=== Tasks to carry out ===
1/ Please repeat the stretch of the essay on cheap clothing from "I bet that somewhere" through "with abject crap?", word for word.
2/ Go on with the essay on cheap clothing, picking up right after its final sentence.

=== Document section ===
I bet that somewhere in your closet or dresser you’ve got a shirt that you don’t wear anymore. Maybe it was nice when you bought it, but after one or two washes it started to pill, or it faded, or some of the stitching began to unravel. If it looked nicer, maybe you’d donate it to a thrift store. Then again, if it looked nicer you’d still be wearing it regularly. Maybe you should just throw it out; it’s not even the kind of fabric that’s good to wash your car with. You’re not even really mad about it, considering how cheap it was. Maybe you should just leave it where it hangs; that seems like the least sad option.

Do you ever wonder, had the Luddites not failed, if we’d be so awash in cheap garbage clothing today?

Is anybody else tired of living in a world filled with abject crap?

Live, work, and play

Toby made his first chair when he was twelve years old. It was built from scraps he found behind the barn, some weathered 2×4s and the remnants of a card table. It was a boxy kind of thing, no armrests, and not a single curved surface anywhere on it. But the cuts were square, the pieces fit together well, and it felt like something that might last for a while. He never cared much about the finish, never sanded any of the surfaces, he slathered it in Rust-Oleum red and put it into service at the desk where he did his homework.

=== Data records ===
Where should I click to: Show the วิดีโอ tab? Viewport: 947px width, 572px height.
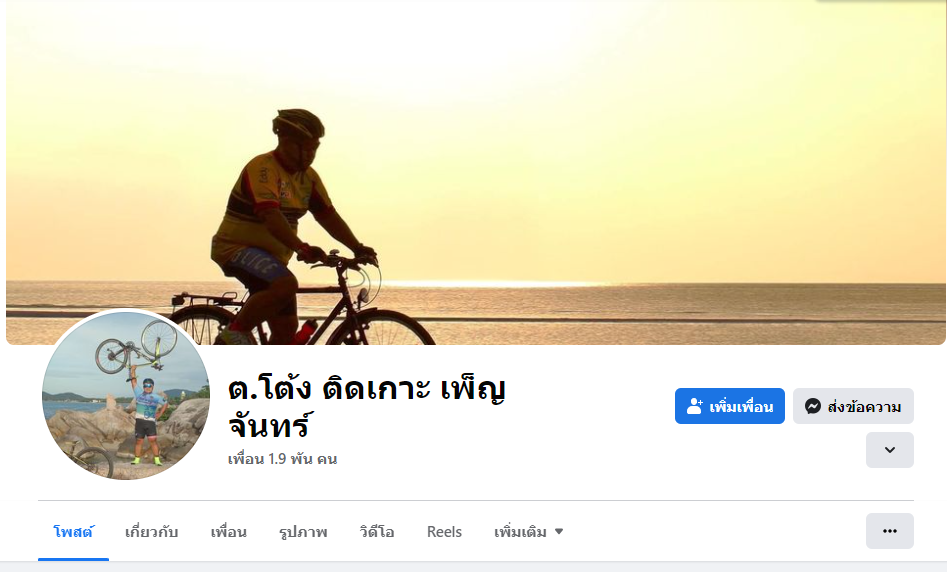click(x=377, y=532)
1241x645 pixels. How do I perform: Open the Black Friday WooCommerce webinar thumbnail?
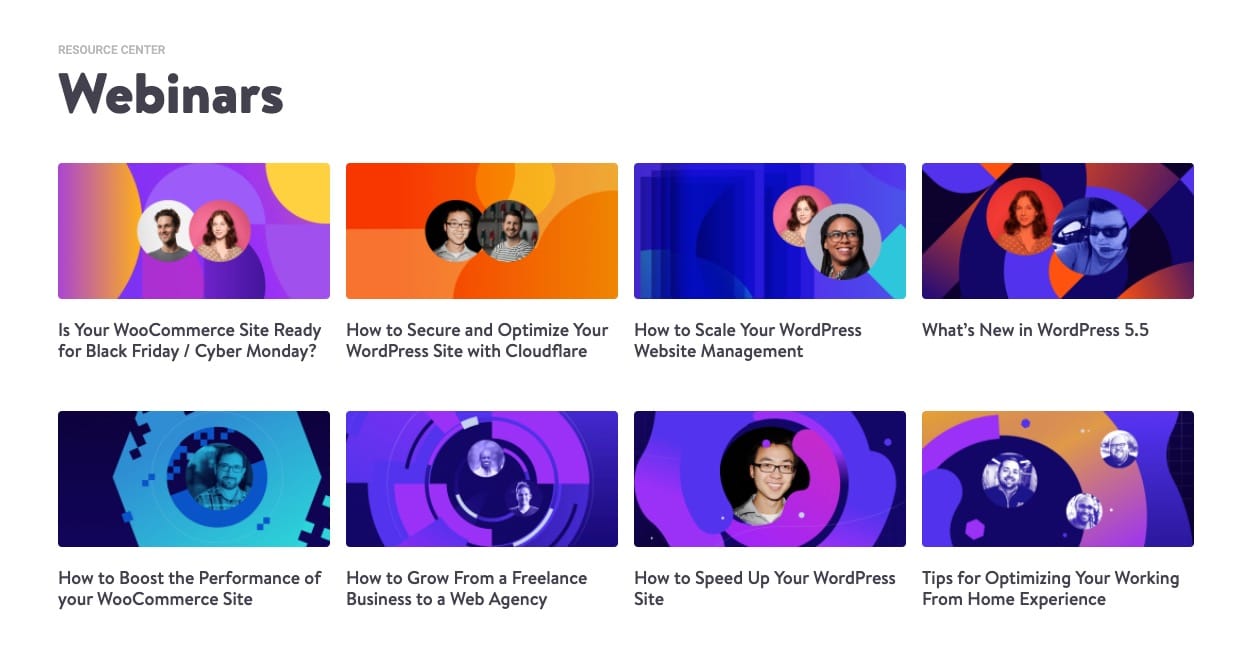click(x=193, y=230)
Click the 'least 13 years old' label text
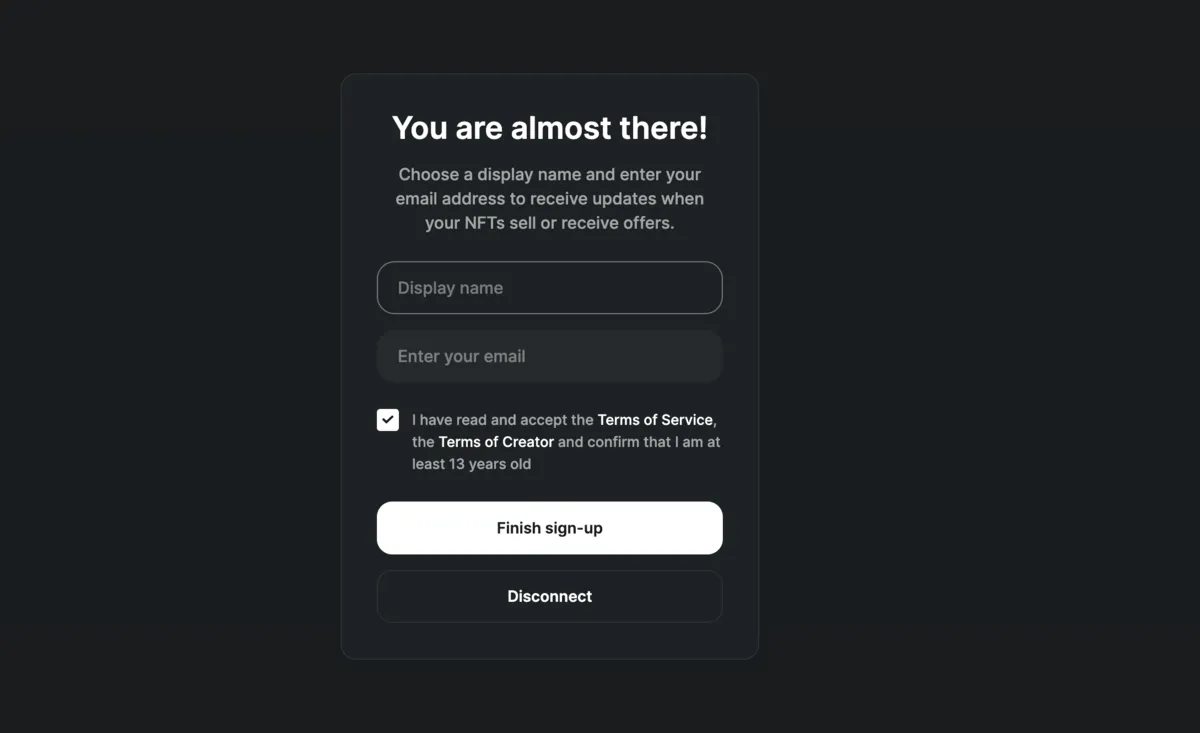The image size is (1200, 733). click(471, 464)
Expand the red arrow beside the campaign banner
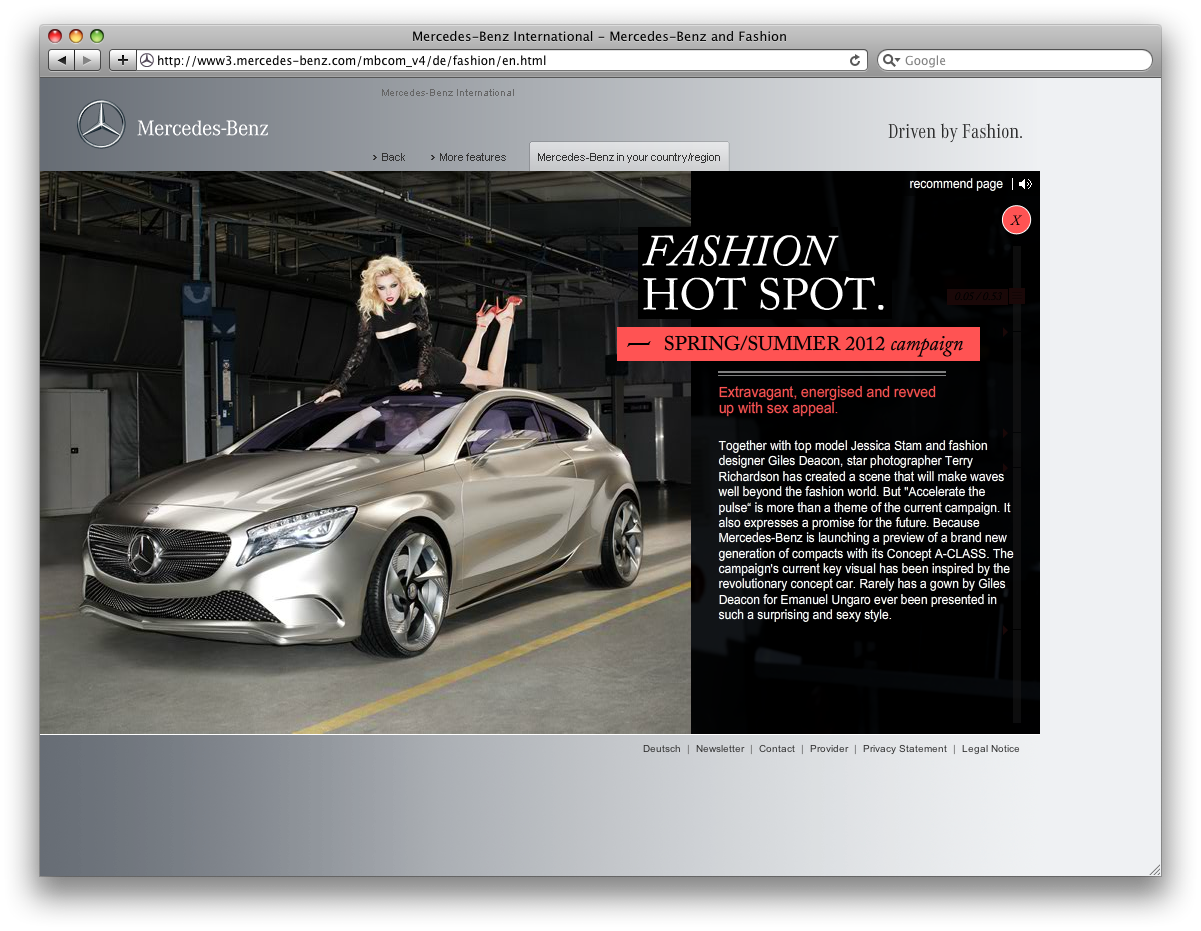Image resolution: width=1201 pixels, height=931 pixels. pos(1005,331)
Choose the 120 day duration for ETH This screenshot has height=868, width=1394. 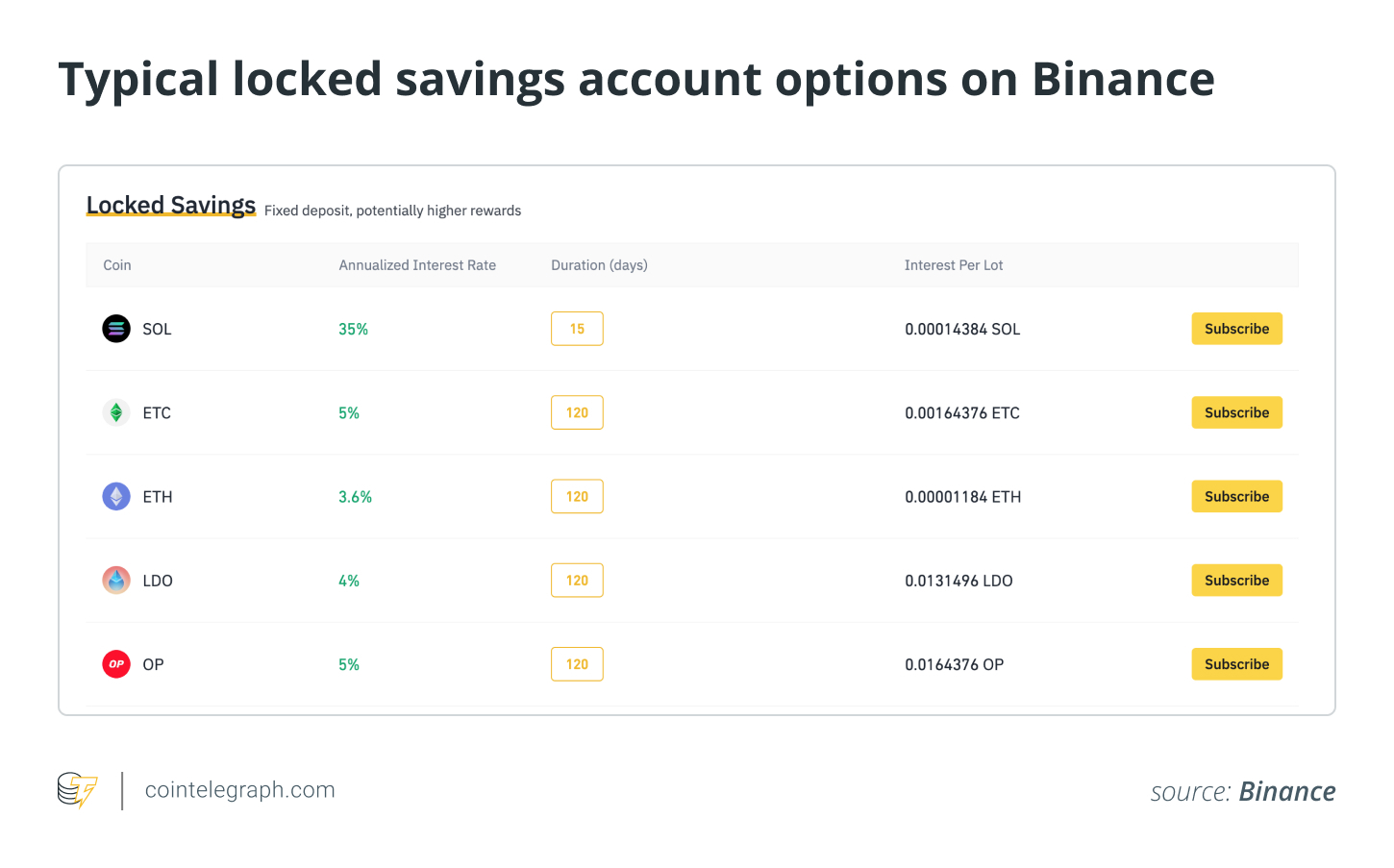pyautogui.click(x=577, y=497)
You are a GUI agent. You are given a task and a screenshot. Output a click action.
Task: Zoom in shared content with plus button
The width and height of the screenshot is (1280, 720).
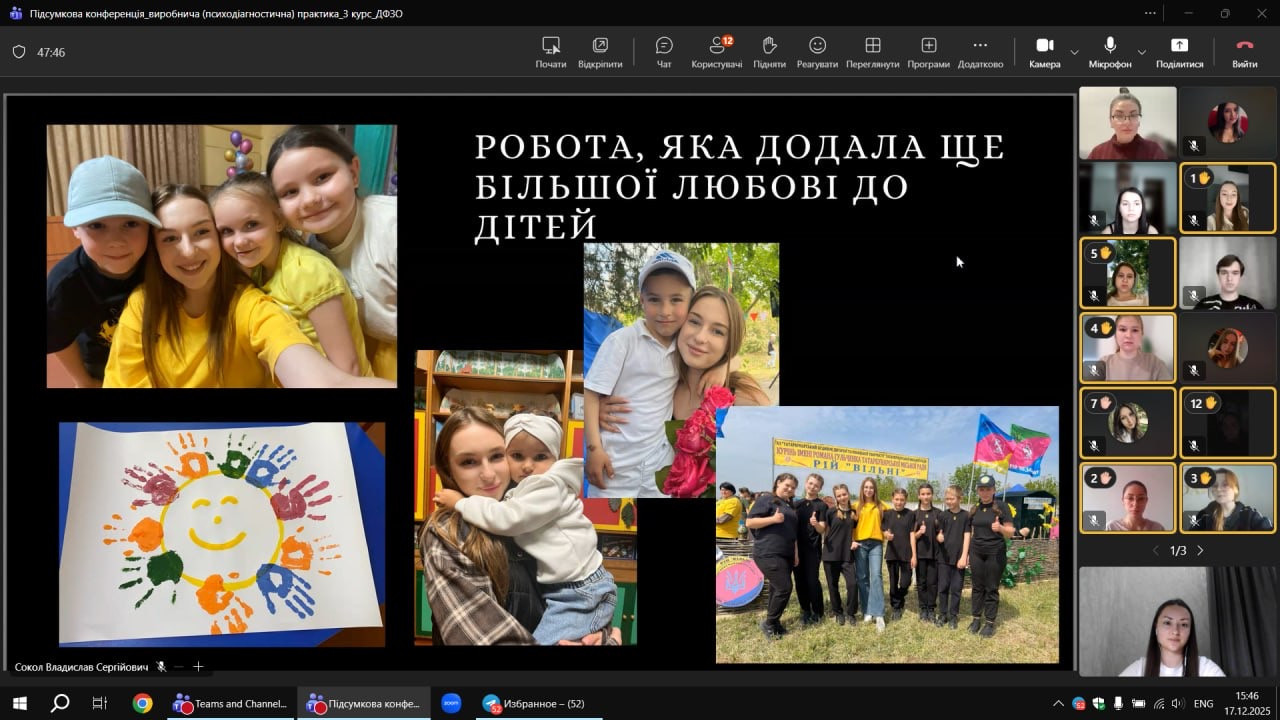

=== List of answers ===
1/
I bet that somewhere in your closet or dresser you’ve got a shirt that you don’t wear anymore. Maybe it was nice when you bought it, but after one or two washes it started to pill, or it faded, or some of the stitching began to unravel. If it looked nicer, maybe you’d donate it to a thrift store. Then again, if it looked nicer you’d still be wearing it regularly. Maybe you should just throw it out; it’s not even the kind of fabric that’s good to wash your car with. You’re not even really mad about it, considering how cheap it was. Maybe you should just leave it where it hangs; that seems like the least sad option.

Do you ever wonder, had the Luddites not failed, if we’d be so awash in cheap garbage clothing today?

Is anybody else tired of living in a world filled with abject crap?

2/
He made another a few weeks later, and gave that one to his granddad as a gift. Pretty much the same design, same color, although this one was a little taller to better suit the recipient’s towering stature. Then he made another one for his best friend to sit on when they hung out.

In the years since then, Toby’s made more chairs than he can even recall. It’s easily over a thousand at this point. He’s got a whole workshop with a few staff helping him out. And they’ve branched out into other pieces too—end tables and three-shelf bookcases, those kinds of things. Toby’s shop has enjoyed a modest amount of regional fame and there’ve been plenty of orders to keep his crew busy.

He was recently interviewed by a student for the local middle school’s newspaper. Toby loved talking about his work—evidenced by the joyful smile peeking through his bushy salt-and-pepper beard—and he loved inspiring kids to set ambitious goals in their own lives. When asked what keeps him going, he replied simply: “Every day that I come in here and pick up my tools, I have the opportunity to give somebody in the world a comfortable place to sit.” He actually had to say it twice; the student was not the fastest with a pen and pad.

Across the shop, Lyle looked up just in time to catch Toby delivering that quote. He had just finished clamping a long wooden dowel into his well-worn lathe and was now hunting around his cluttered workbench for his safety glasses. He bristled slightly at the words his boss was essentially dictating to the kid. This was a wood shop; they made chairs. Ain’t nothing lofty or aspirational about that.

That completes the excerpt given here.